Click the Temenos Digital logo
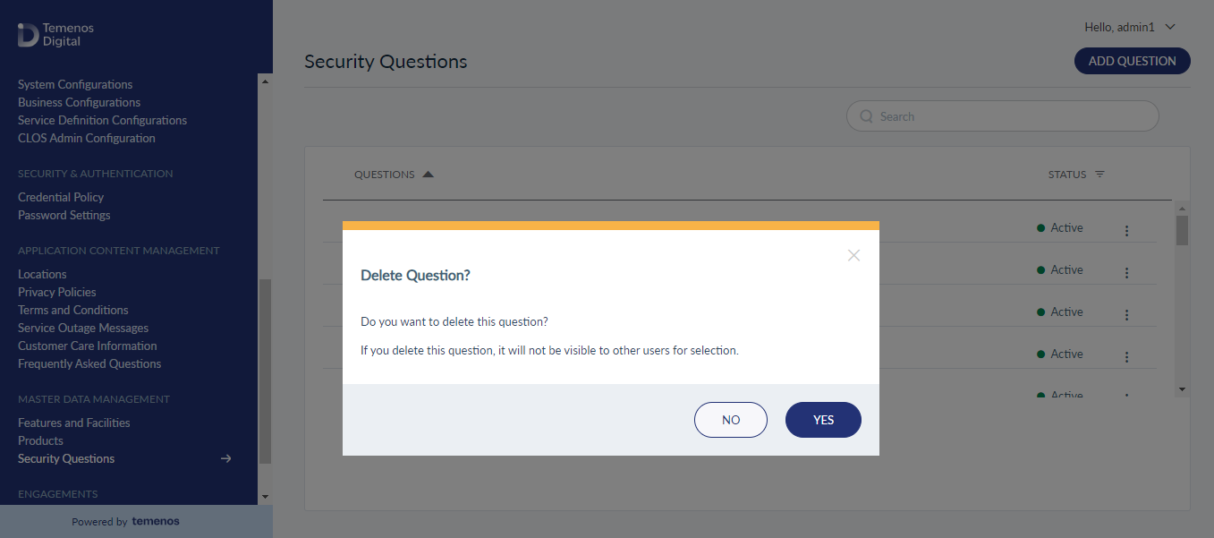1214x538 pixels. point(55,35)
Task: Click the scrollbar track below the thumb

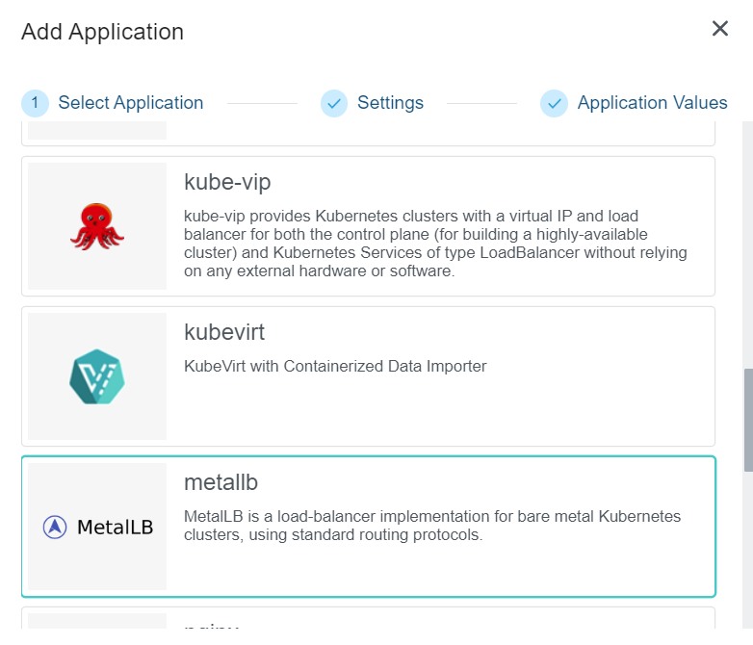Action: coord(747,558)
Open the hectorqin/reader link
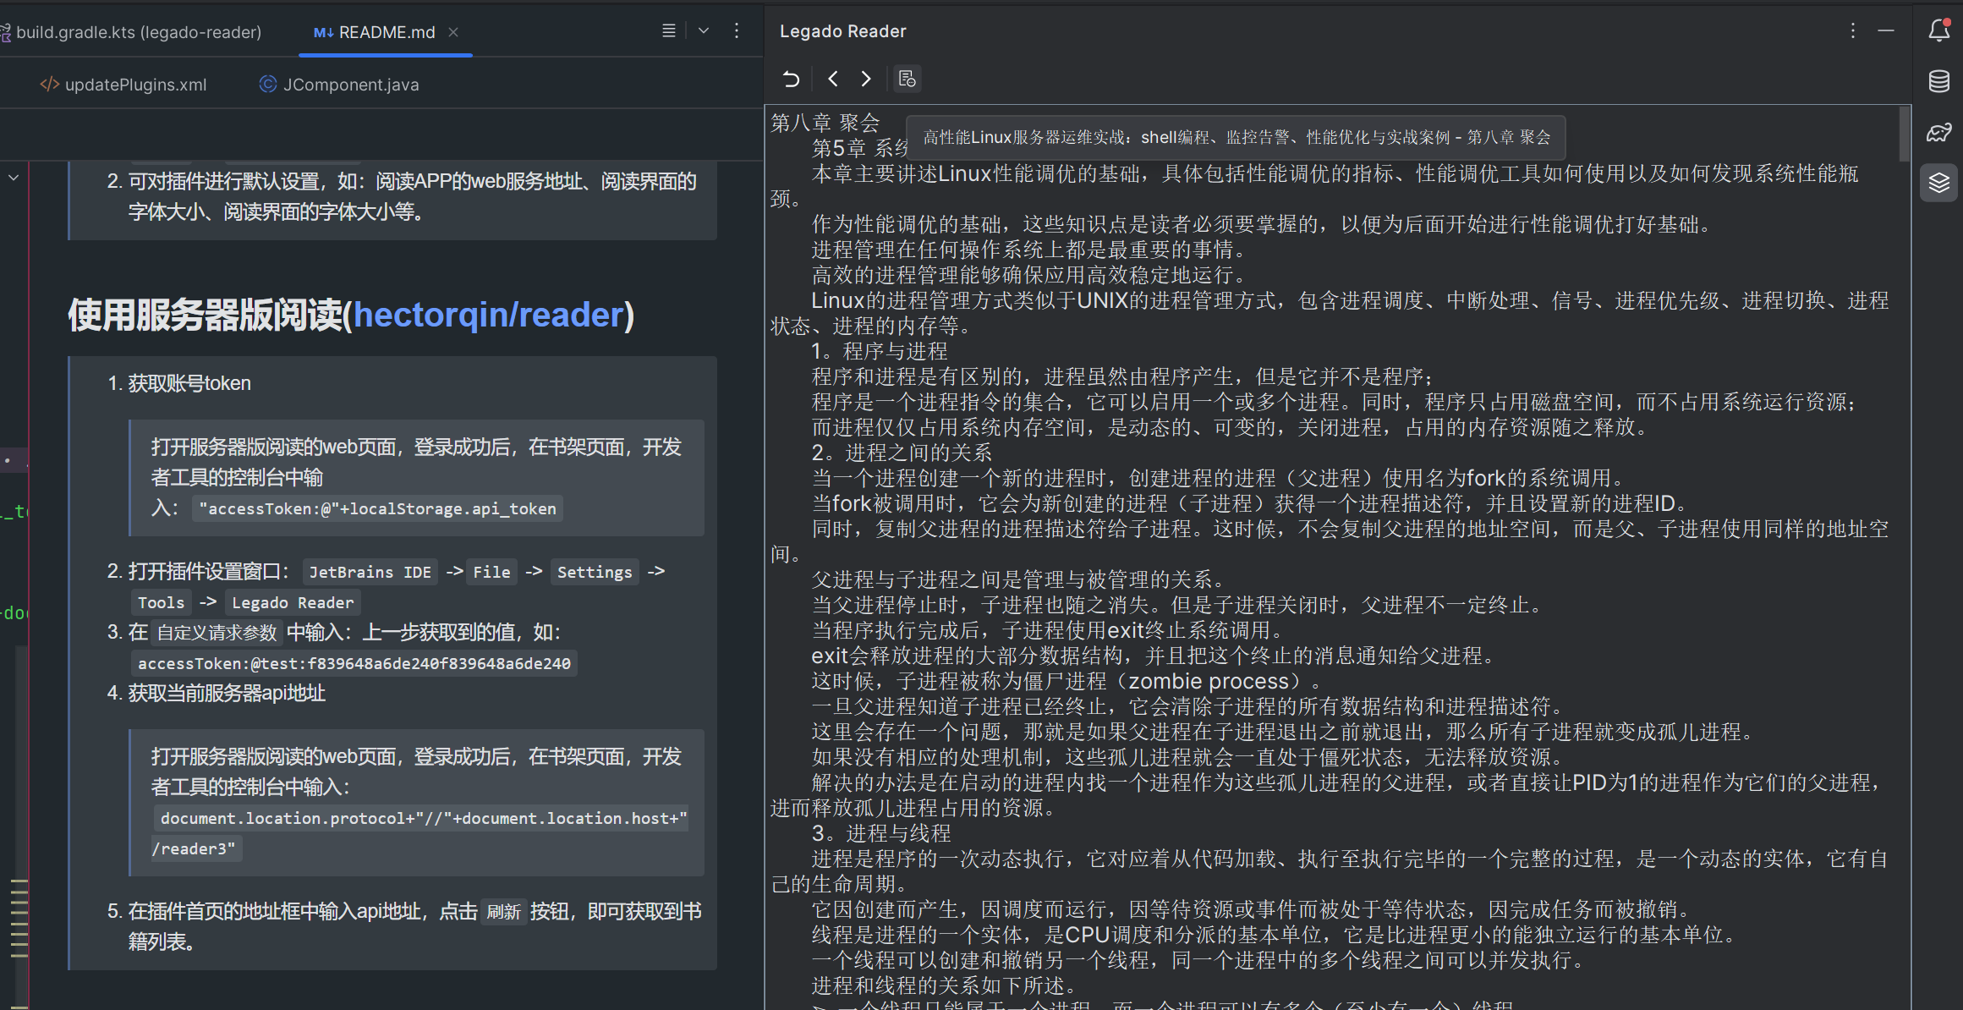This screenshot has height=1010, width=1963. pyautogui.click(x=488, y=315)
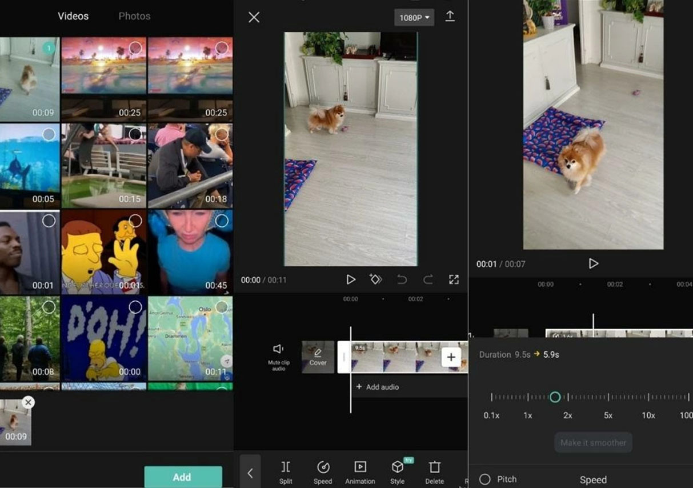Collapse the toolbar with back chevron
Image resolution: width=693 pixels, height=488 pixels.
(250, 473)
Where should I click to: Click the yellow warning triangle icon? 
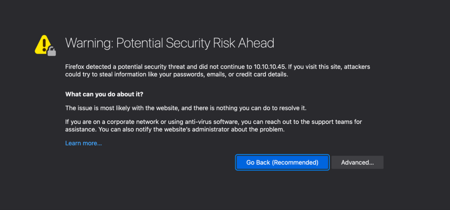[x=43, y=44]
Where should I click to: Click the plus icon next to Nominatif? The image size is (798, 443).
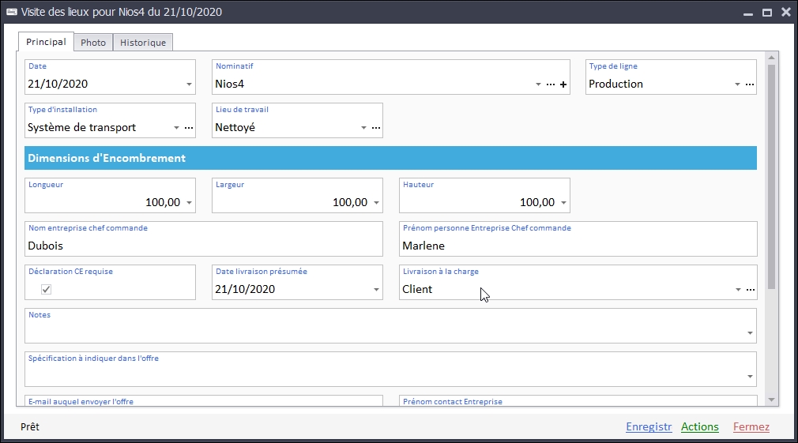coord(563,84)
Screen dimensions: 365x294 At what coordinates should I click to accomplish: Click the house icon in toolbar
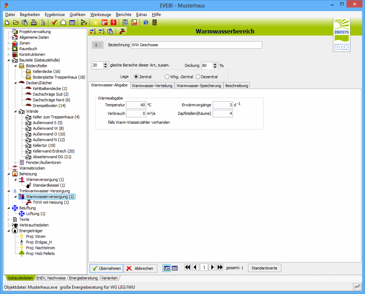tap(63, 23)
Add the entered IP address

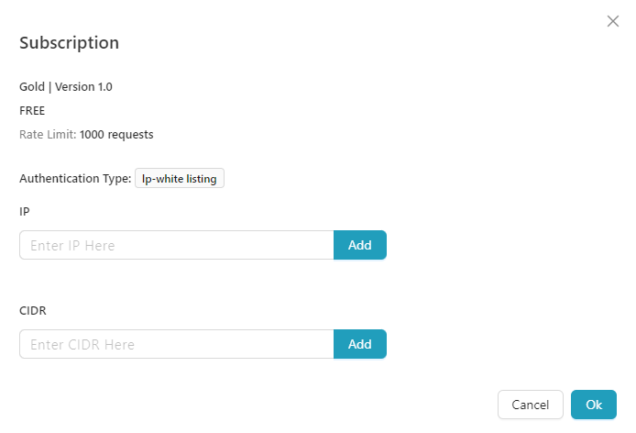[359, 245]
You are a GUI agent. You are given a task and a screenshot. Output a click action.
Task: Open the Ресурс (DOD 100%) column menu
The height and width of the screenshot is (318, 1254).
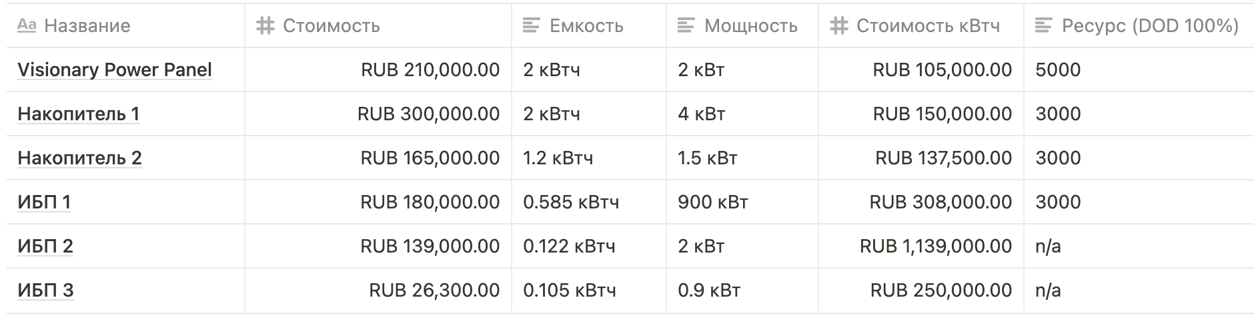(x=1139, y=25)
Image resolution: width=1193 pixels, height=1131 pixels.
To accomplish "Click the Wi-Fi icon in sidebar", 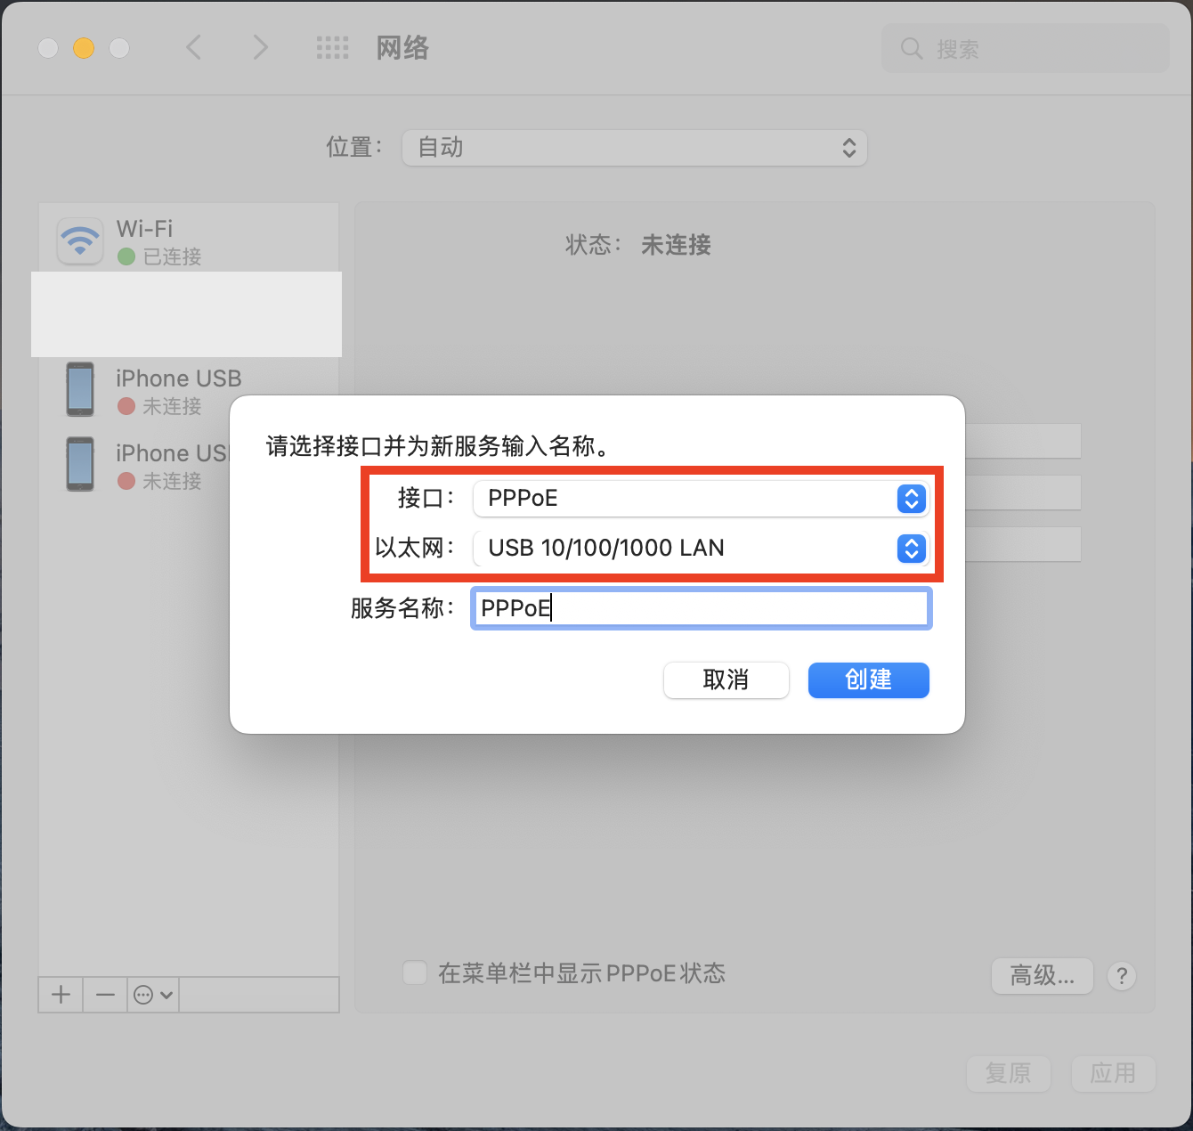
_ _ _ _ _
### Written request
Repeat the stretch of the records from the line that contains "Open the hectorqin/reader link" through the end of the records, both ends included, and leave the pictures out of your answer.

### Exercise result
Open the hectorqin/reader link
This screenshot has height=1010, width=1963. pyautogui.click(x=488, y=315)
Collapse the toolbar with back chevron
Image resolution: width=693 pixels, height=488 pixels.
(250, 473)
Where should I click to: Click the yellow warning triangle icon? 
[x=43, y=44]
Where should I click to: Click the plus icon next to Nominatif? The image size is (798, 443).
coord(563,84)
Screen dimensions: 365x294 At what coordinates should I click to accomplish: Click the house icon in toolbar
tap(63, 23)
Add the entered IP address

[359, 245]
You are a GUI agent. You are given a task and a screenshot. Output a click action.
Task: Open the Ресурс (DOD 100%) column menu
The height and width of the screenshot is (318, 1254).
(x=1139, y=25)
Image resolution: width=1193 pixels, height=1131 pixels.
To accomplish "Click the Wi-Fi icon in sidebar", 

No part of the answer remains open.